» **EXERCISE OBJECTIVE**:
Below are records; the lines starting at the one with "Instruction: Open the Lugano team link" and ending at the one with "Task: Select Flow-based inspection mode" must be reproduced exactly, both included. Pictures must not appear.

» **SOURCE DATA**:
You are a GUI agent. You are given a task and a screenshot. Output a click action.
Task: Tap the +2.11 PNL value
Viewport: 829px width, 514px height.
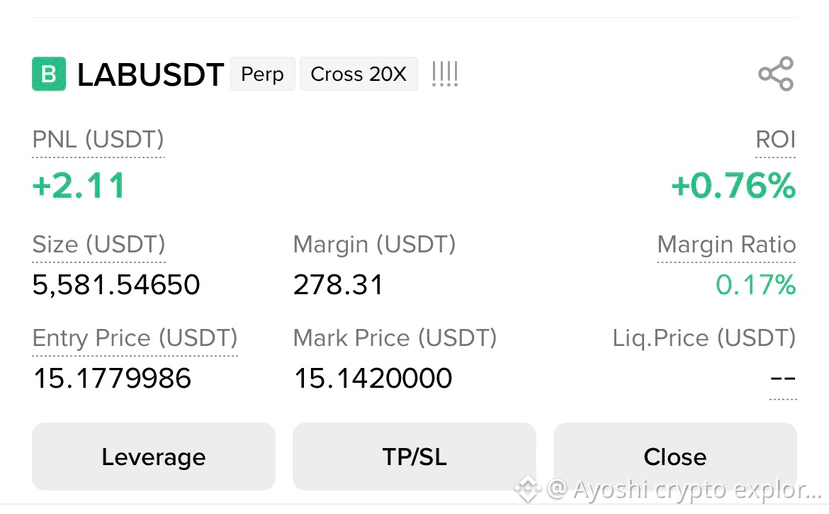point(79,186)
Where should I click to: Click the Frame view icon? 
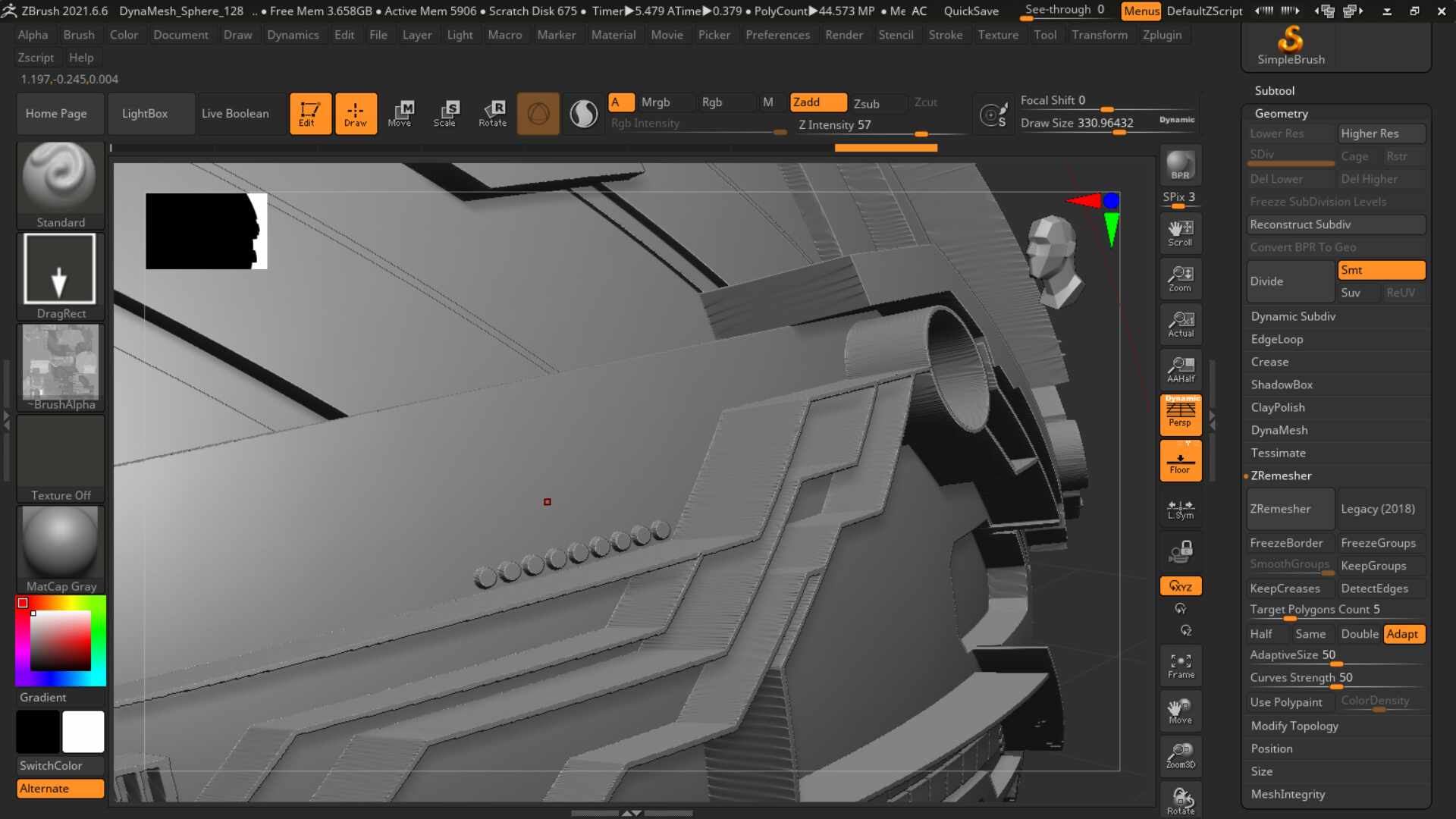pyautogui.click(x=1180, y=665)
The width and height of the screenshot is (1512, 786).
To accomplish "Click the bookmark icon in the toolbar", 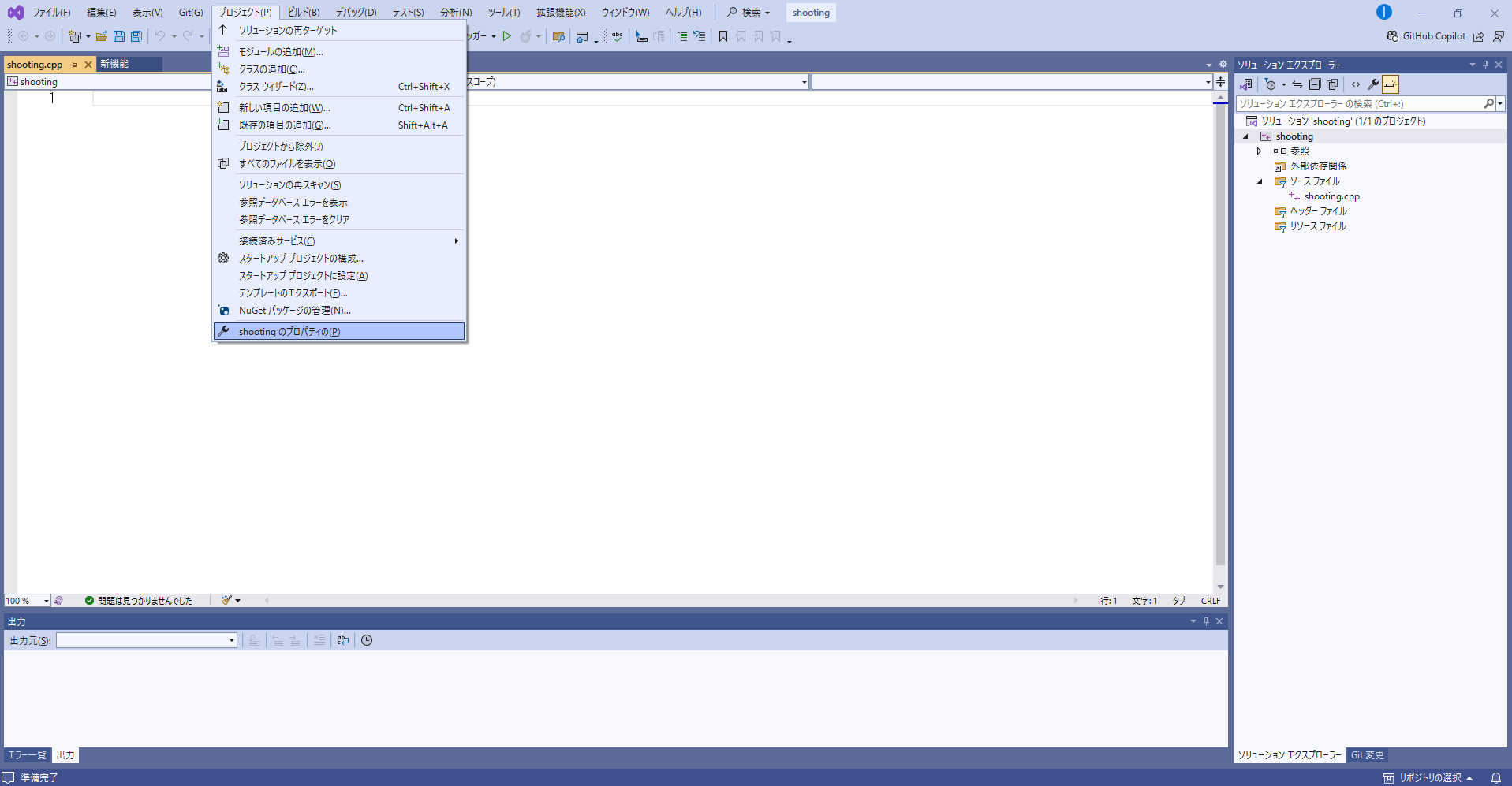I will click(x=722, y=36).
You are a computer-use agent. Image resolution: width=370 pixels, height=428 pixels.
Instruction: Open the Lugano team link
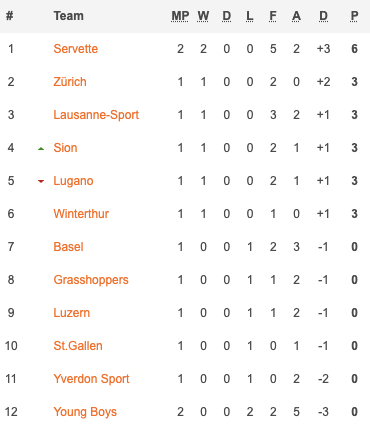[x=73, y=181]
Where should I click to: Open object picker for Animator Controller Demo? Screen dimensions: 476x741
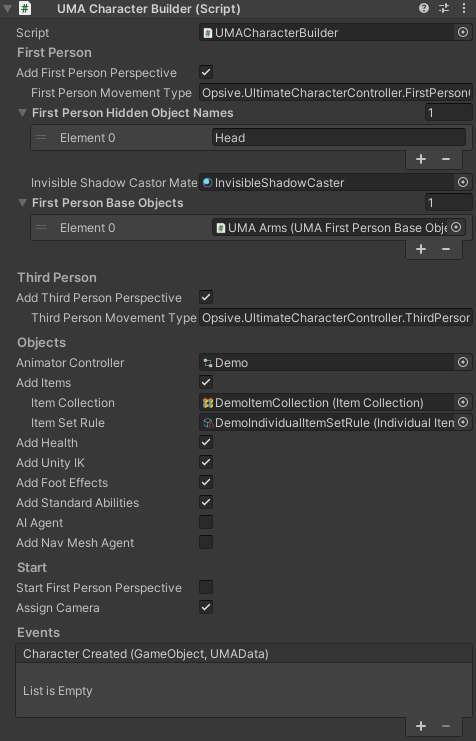[x=463, y=362]
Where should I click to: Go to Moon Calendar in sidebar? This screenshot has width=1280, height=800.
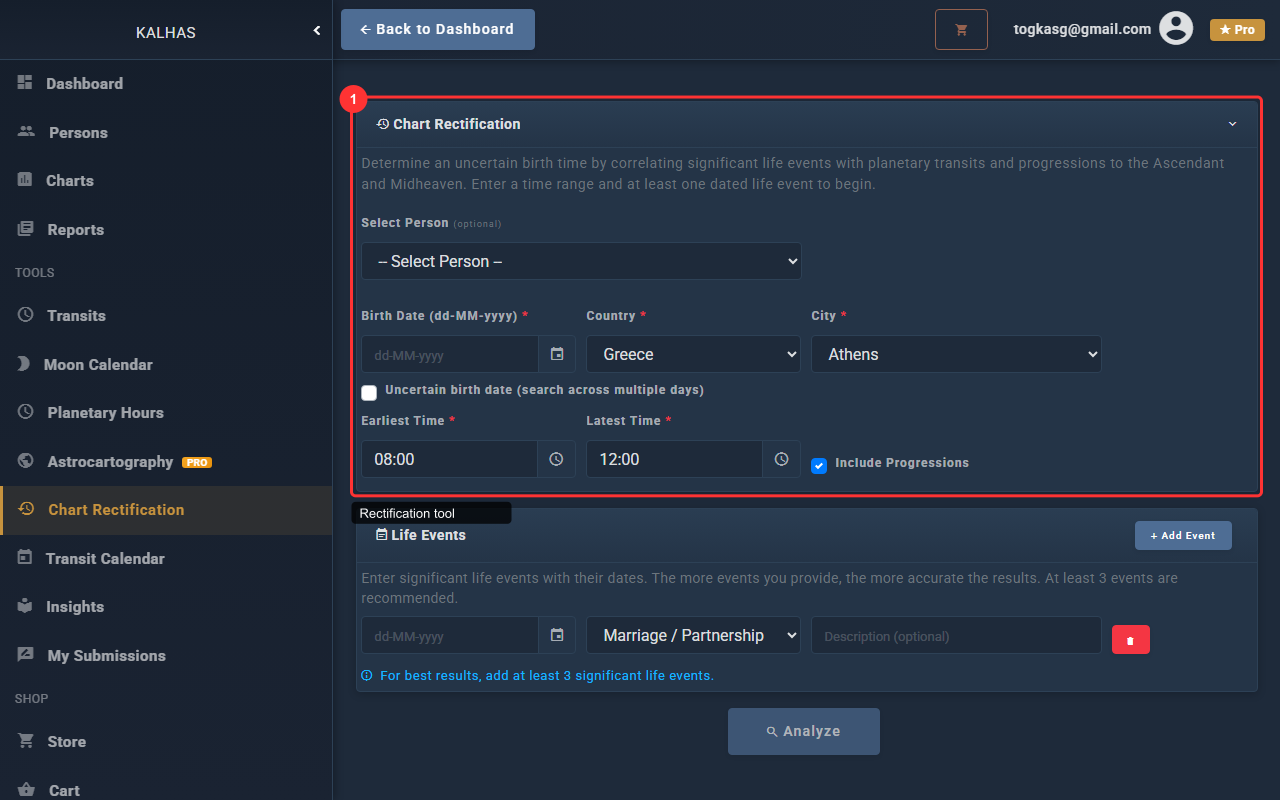coord(98,364)
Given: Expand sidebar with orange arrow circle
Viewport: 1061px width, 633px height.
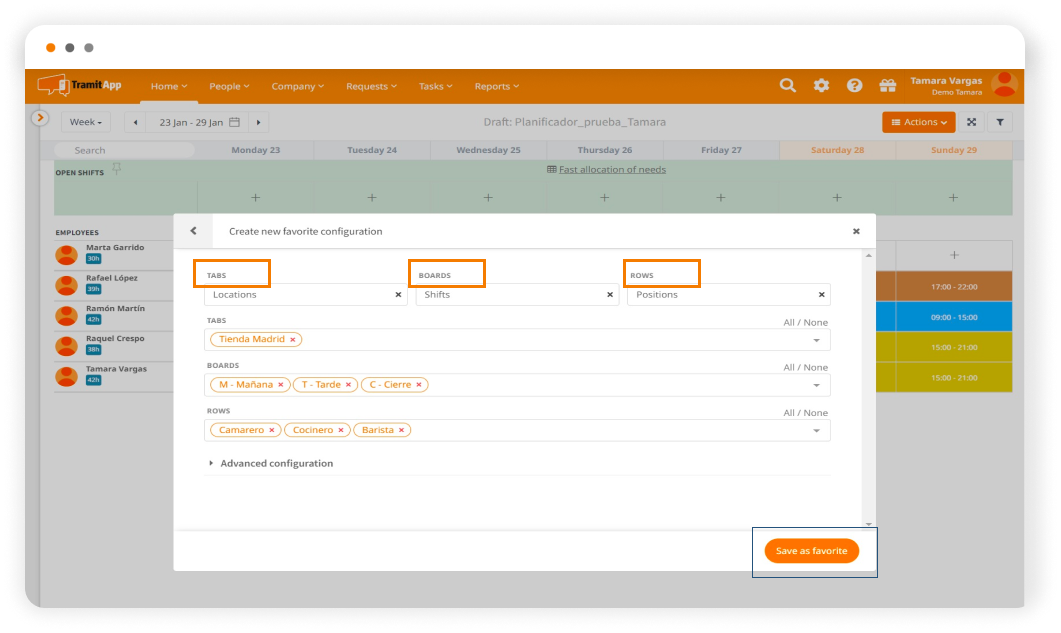Looking at the screenshot, I should 40,118.
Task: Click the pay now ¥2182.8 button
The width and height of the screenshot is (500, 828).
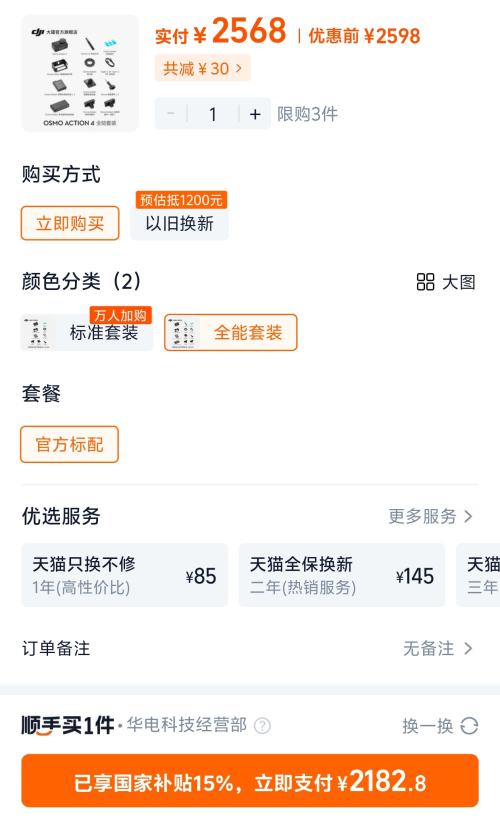Action: pyautogui.click(x=250, y=781)
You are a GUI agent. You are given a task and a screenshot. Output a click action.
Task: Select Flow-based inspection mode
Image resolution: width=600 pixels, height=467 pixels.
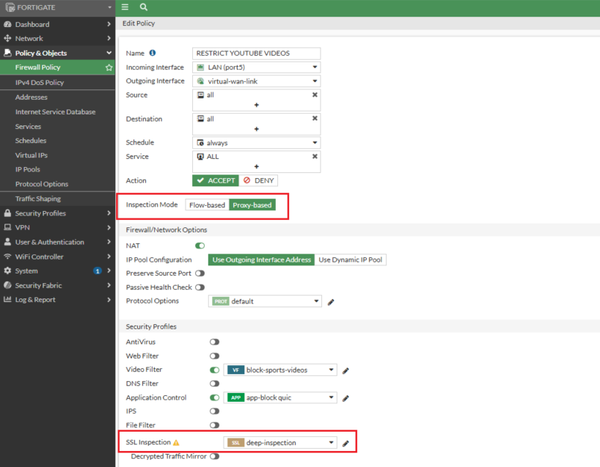click(207, 205)
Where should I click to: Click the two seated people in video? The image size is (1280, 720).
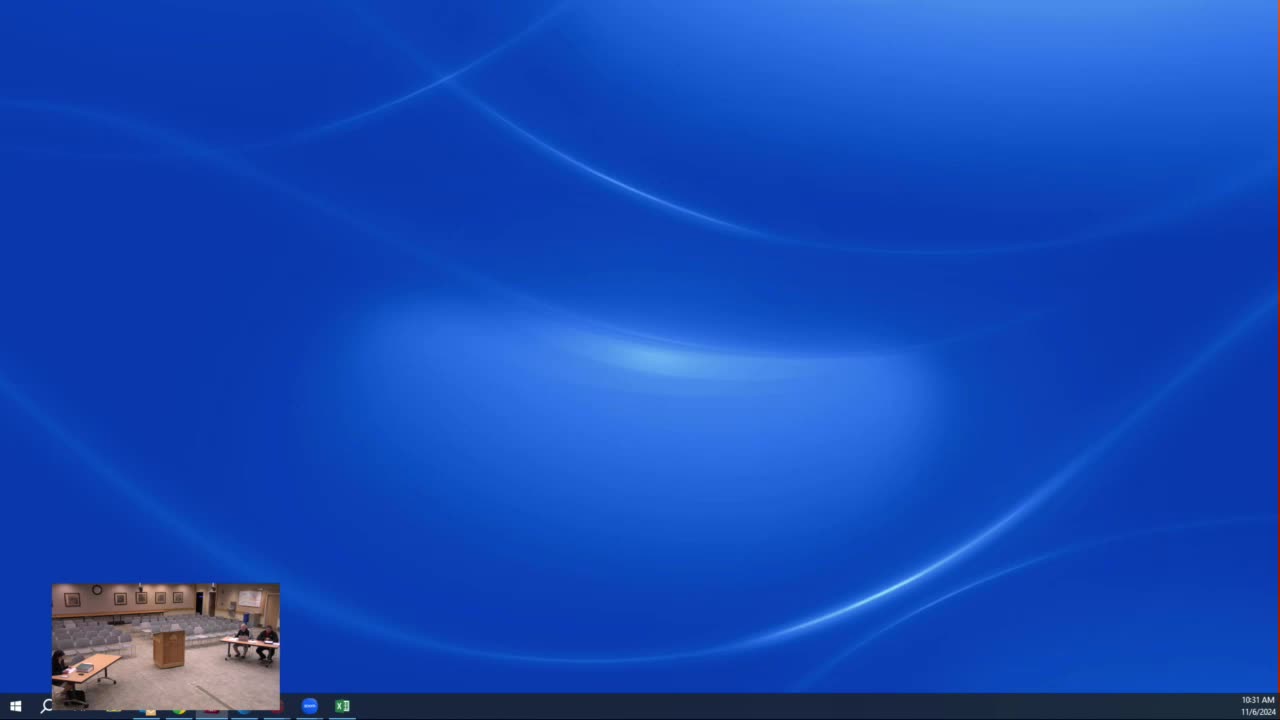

» **TASK SOLUTION**:
Instruction: Open the Lugano team link
[x=73, y=181]
Where should I click to: Open object picker for Animator Controller Demo? Screen dimensions: 476x741
[x=463, y=362]
Where should I click to: Go to Moon Calendar in sidebar? This screenshot has width=1280, height=800.
coord(98,364)
Given: Expand sidebar with orange arrow circle
Viewport: 1061px width, 633px height.
Looking at the screenshot, I should 40,118.
Task: Click the pay now ¥2182.8 button
The width and height of the screenshot is (500, 828).
Action: pyautogui.click(x=250, y=781)
You are a GUI agent. You are given a task and a screenshot. Output a click action.
Task: Select Flow-based inspection mode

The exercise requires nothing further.